Fix negative replication delay metric

In some cases, we can get a negative metric for replication_delay_bytes.
My best guess from all the research I've done is that we evaluate
pg_last_wal_receive_lsn() before pg_last_wal_replay_lsn(), and that by
the time everything is said and done, the replay LSN has advanced past
the receive LSN. In this case, our lag can effectively be modeled as
0 due to the speed of the WAL reception and replay.

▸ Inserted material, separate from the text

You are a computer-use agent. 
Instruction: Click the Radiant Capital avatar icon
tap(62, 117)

This commit is contained in:
Tristan Partin
2024-07-25 15:45:15 -05:00
committed by Tristan Partin
parent 4e3b70e308
commit 5e0409de95

View File

@@ -277,8 +277,12 @@ files:
help: 'Bytes between received and replayed LSN'
key_labels:
values: [replication_delay_bytes]
# We use a GREATEST call here because this calculation can be negative.

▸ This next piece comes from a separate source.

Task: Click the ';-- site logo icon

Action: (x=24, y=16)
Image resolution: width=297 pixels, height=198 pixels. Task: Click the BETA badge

# The calculation is not atomic, meaning after we've gotten the receive
# LSN, the replay LSN may have advanced past the receive LSN we
# are using for the calculation.
query: |
SELECT pg_wal_lsn_diff(pg_last_wal_receive_lsn(), pg_last_wal_replay_lsn()) AS replication_delay_bytes;
SELECT GREATEST(0, pg_wal_lsn_diff(pg_last_wal_receive_lsn(), pg_last_wal_replay_lsn())) AS replication_delay_bytes;
- metric_name: replication_delay_seconds
type: gauge